Shabbat B’Ha’alot’kha: None of Us Can Do This Alone

The self is not built to carry its own weight.” – Roy Baumeister, social psychologist

The Jewish people are hard to please. Apparently against all odds they have escaped from Egyptian slavery, as is described in the Torah narrative of Exodus. Having had a time to rest and recover from that fearful event all during the book of Leviticus, they are now invigorated – and complaining. 

There isn’t enough food.

The food isn’t good enough.

There isn’t enough water.

The water isn’t good enough.

Are we there yet?

Let’s go back to Egypt.

Bless him, even Moshe Rabbenu was not always up to the task of staying positive in the face of the real challenges of leadership. And so in this week’s parashah we see him telling HaShem 

לֹא-אוּכַל אָנֹכִי לְבַדִּי, לָשֵׂאת אֶת-כָּל-הָעָם הַזֶּה

“I cannot by myself alone bear all this people.” 

– Moses, BaMidbar 11.14

After Nirvana, the laundry, goes the Buddhist saying.

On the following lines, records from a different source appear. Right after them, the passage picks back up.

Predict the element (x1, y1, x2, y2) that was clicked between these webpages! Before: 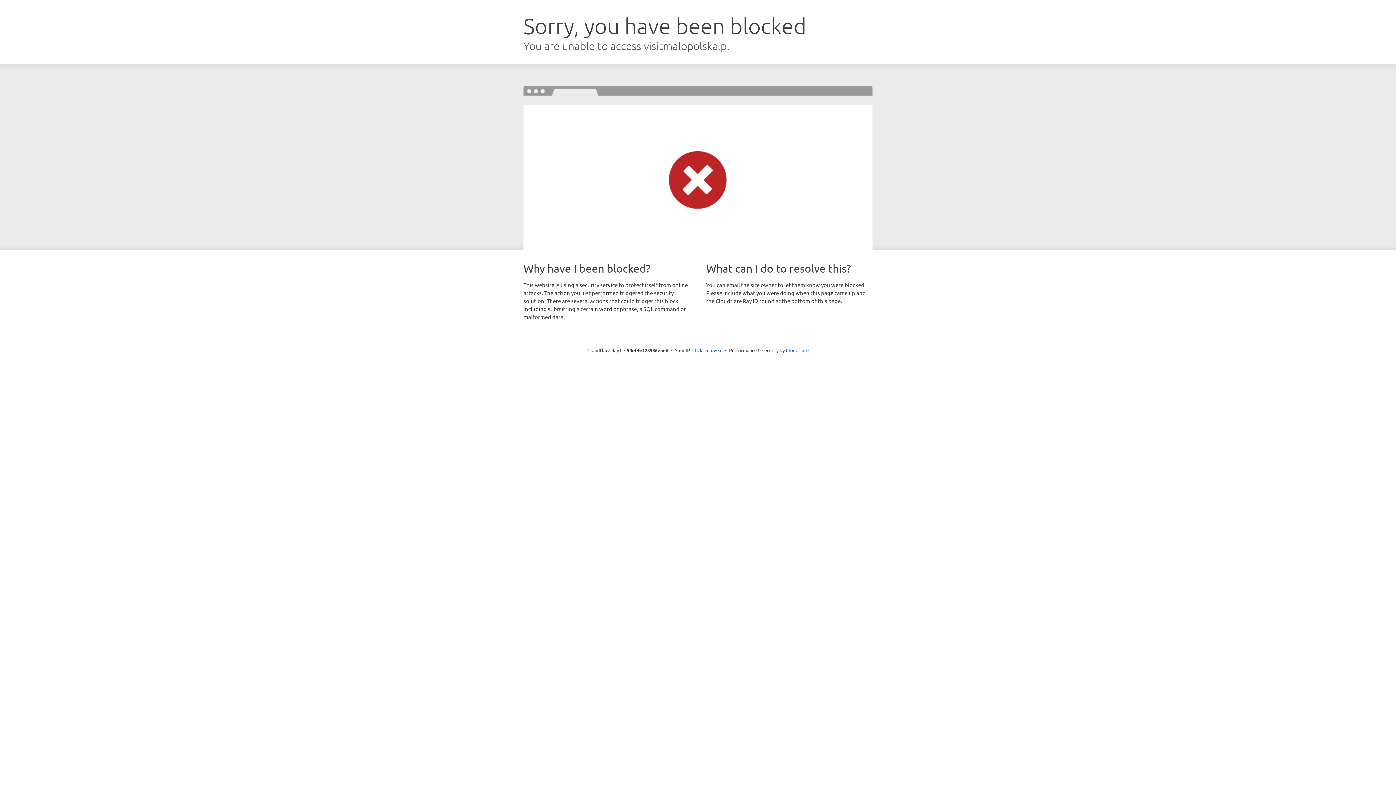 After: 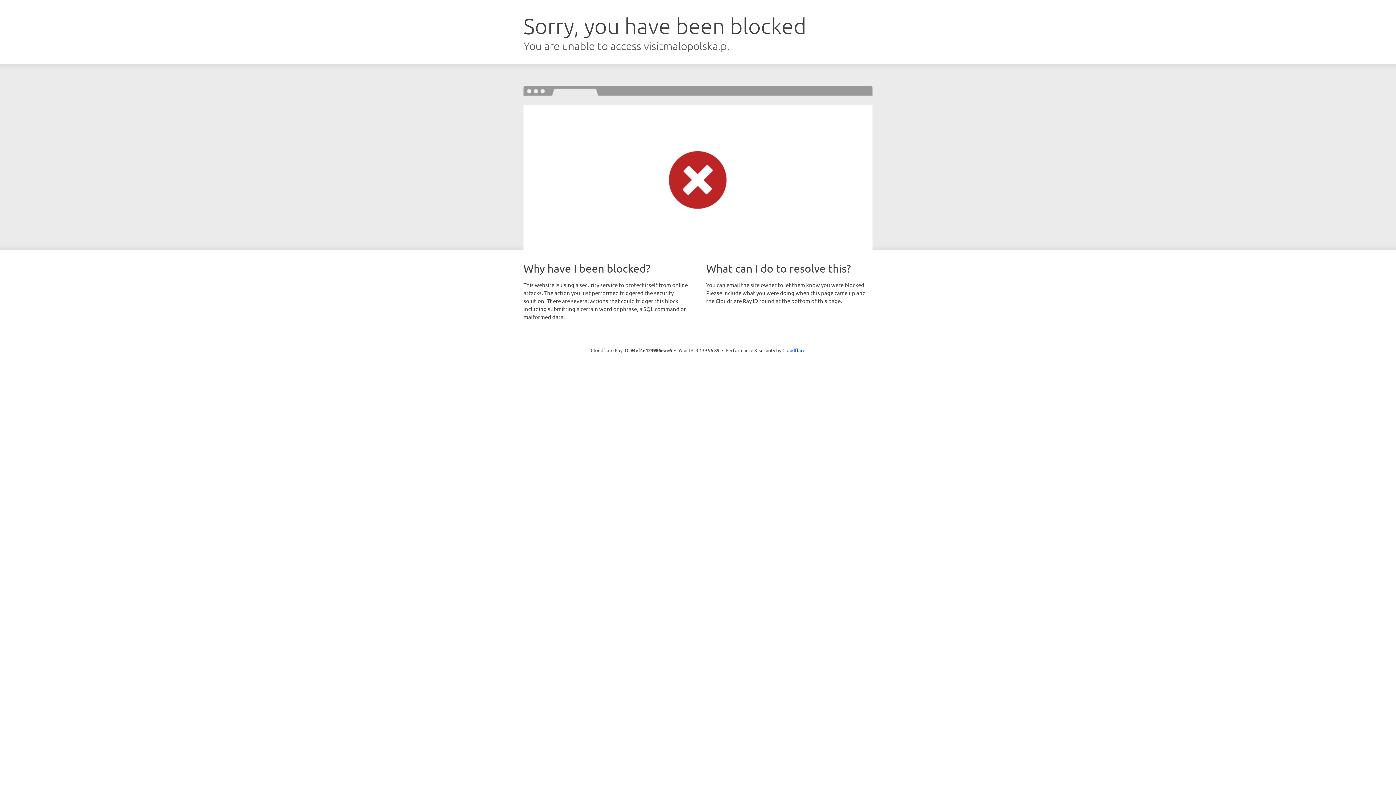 Action: label: Click to reveal bbox: (692, 346, 722, 353)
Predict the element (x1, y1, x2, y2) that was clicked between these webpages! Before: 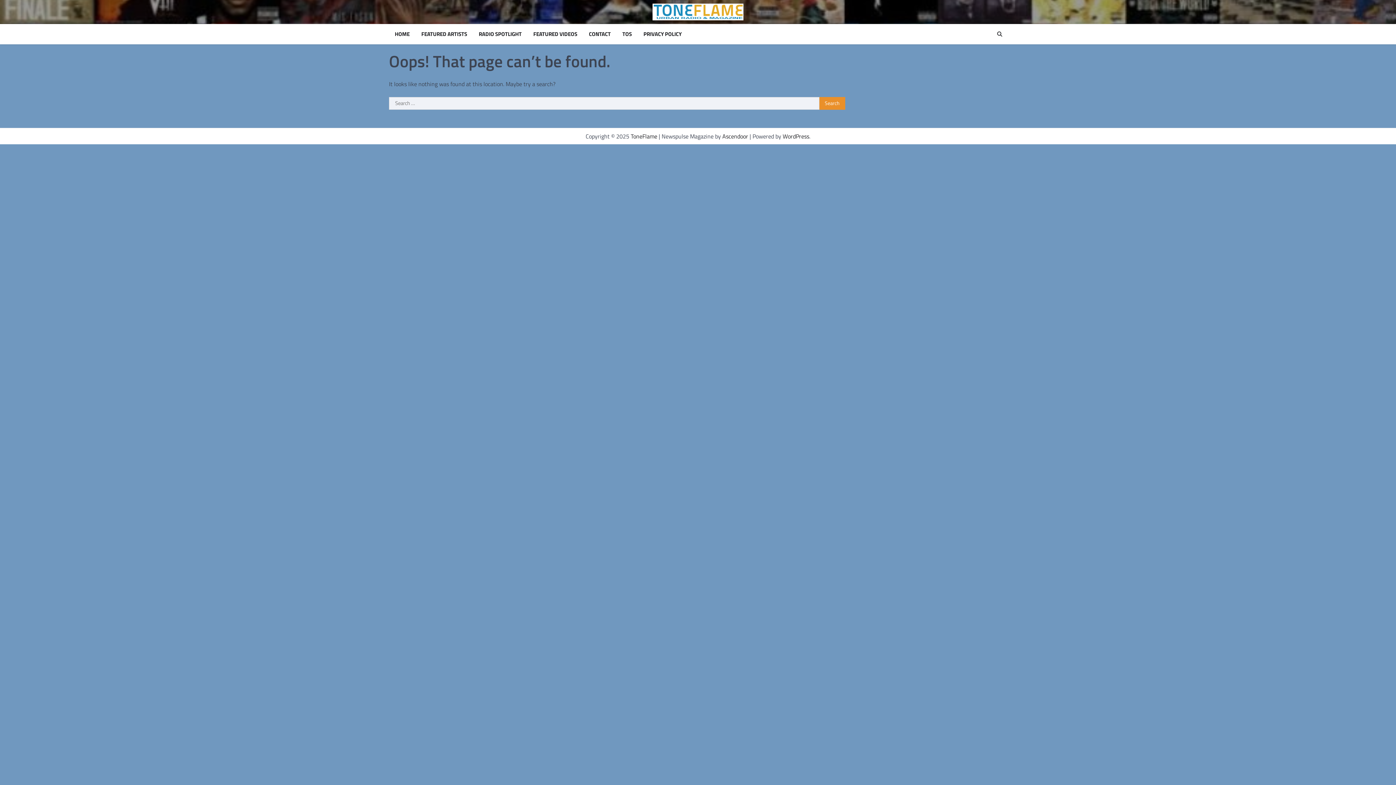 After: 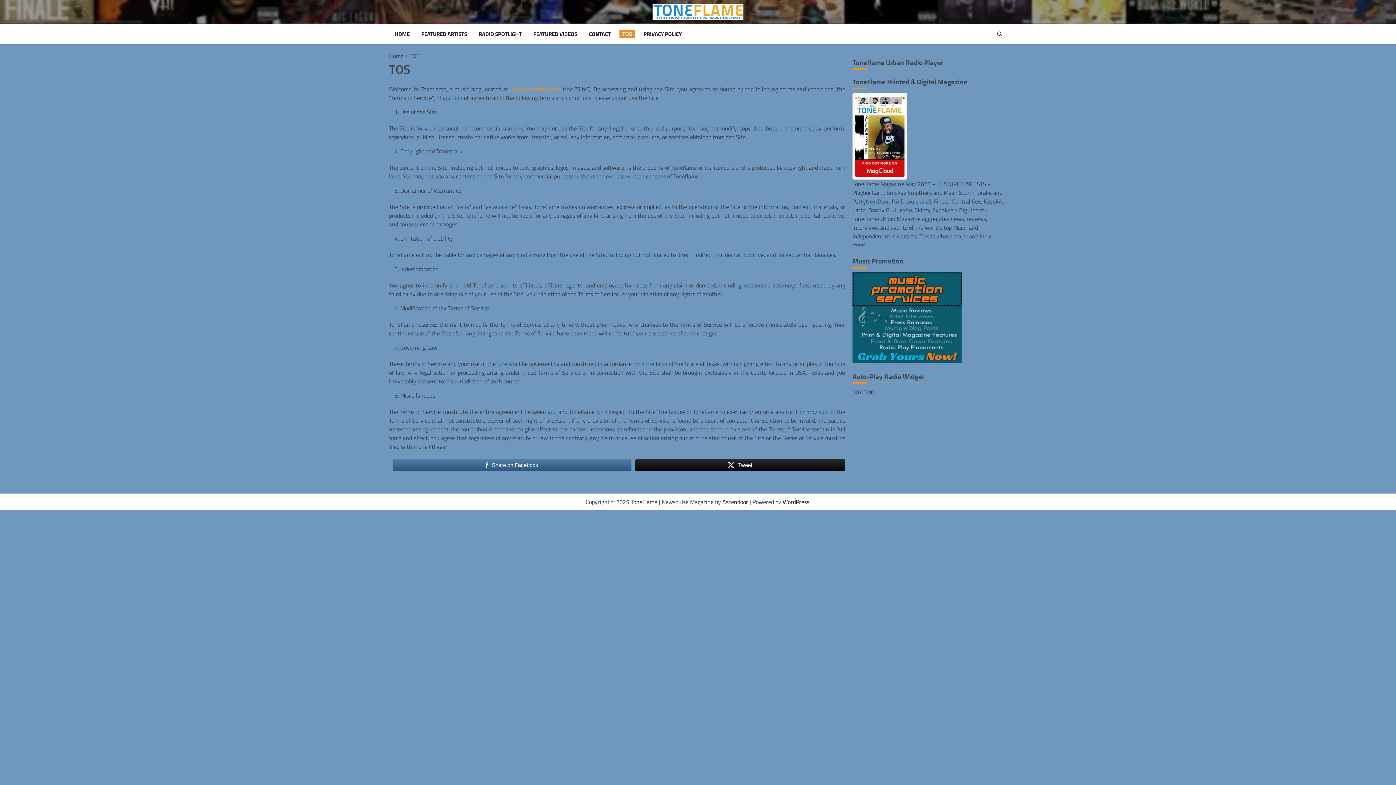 Action: label: TOS bbox: (619, 30, 634, 38)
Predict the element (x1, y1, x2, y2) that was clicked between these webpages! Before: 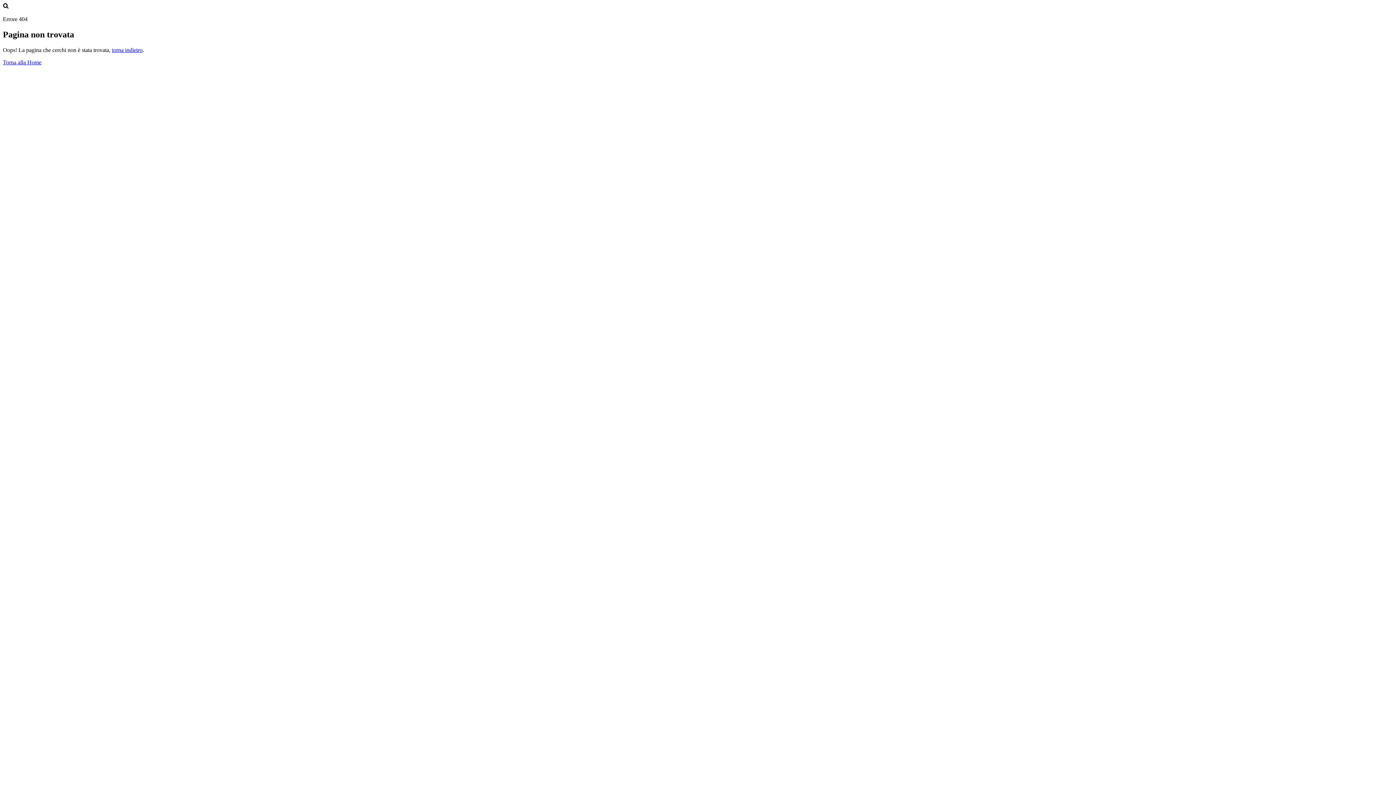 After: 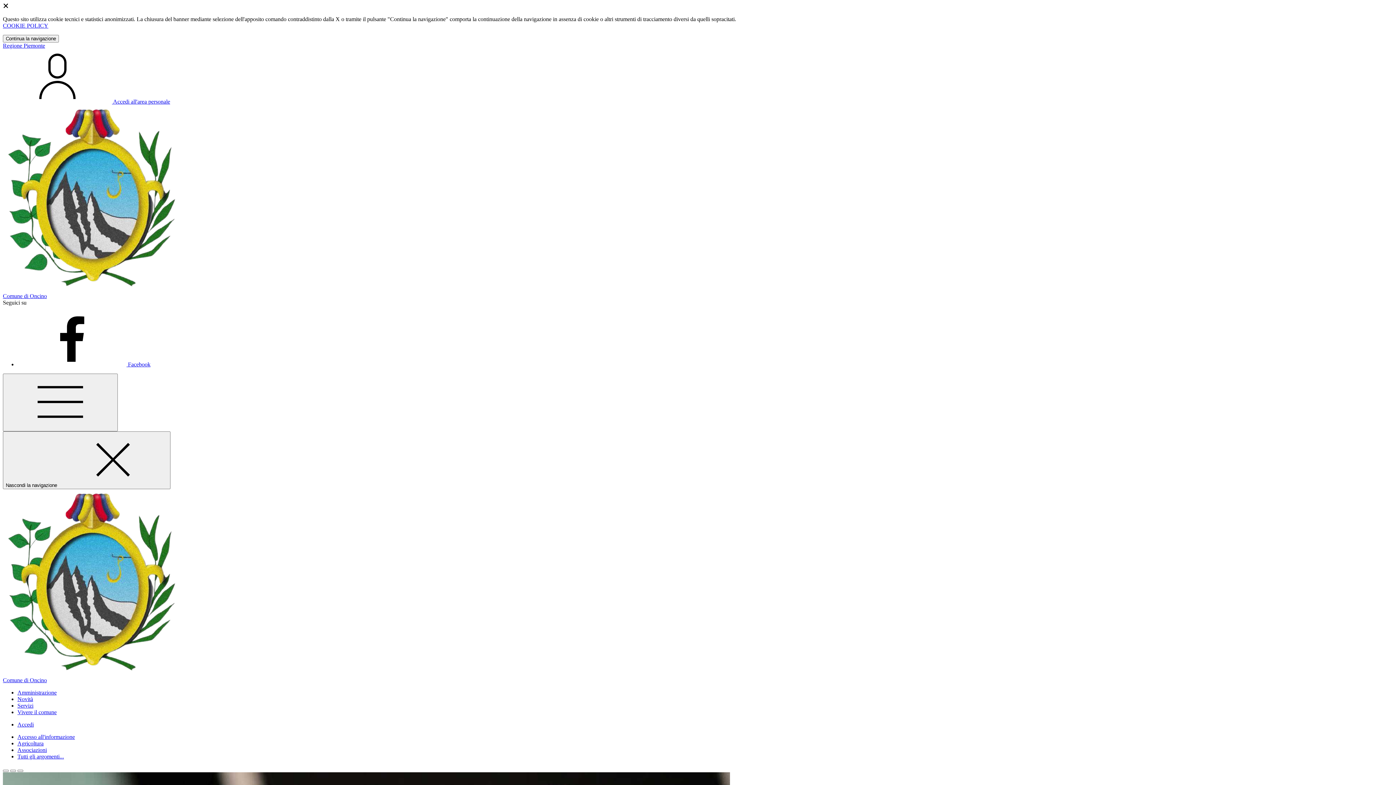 Action: label: Torna alla Home bbox: (2, 59, 41, 65)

If we are able to maintain the same equanimity in both situations, all will be well. But for most of us, the valleys of life where we spend most of our time cause us to quickly forget the moments of peak experience. After the giving of the Torah, the Israelites are saying, what have you done for us lately?

And they’re right. Leadership requires constancy, and respect for the vagaries of human existence. And Moses is right: no one person can fulfill all of another human being’s needs. 

This moment of extremis for Moshe does not cause him to back away from leadership, though, but to envision a different kind of leadership. Seventy of the Israelites, those who have demonstrated their own capacity for leadership, are called forth and 

וַיָּאצֶל מִן-הָרוּחַ אֲשֶׁר עָלָיו, וַיִּתֵּן עַל-שִׁבְעִים

HaShem drew upon the spirit that was upon Moshe and shared it with the seventy. 

BaMidbar 11.25

Moshe is called the humblest of leaders, and this week we see why. His servant Joshua protests that others, even outside these 70, are acting as if they have divine authority along with Moshe. The true leader’s response is not Joshua’s – to restrict access to the divine – but to recognize it where it is true, and lift it up:

הַמְקַנֵּא אַתָּה לִי; וּמִי יִתֵּן כָּל-עַם יְהוָה, נְבִיאִים

“Don’t worry about my authority. Would that all the people were prophets!” 

BaMidbar 11. 29

May we come to understand Torah’s teaching here: that none of us is expected to lead alone, and that all of us may be possessed of something that others will respond to. It is the people as a whole who carry the Presence of HaShem, not any one of us.

It’s up to us together to create the holiness of a community. May we learn to respect the complaints and the compliments along the way as necessary learning, as we learn what it means to truly be a meaningful, intentional, blessed community.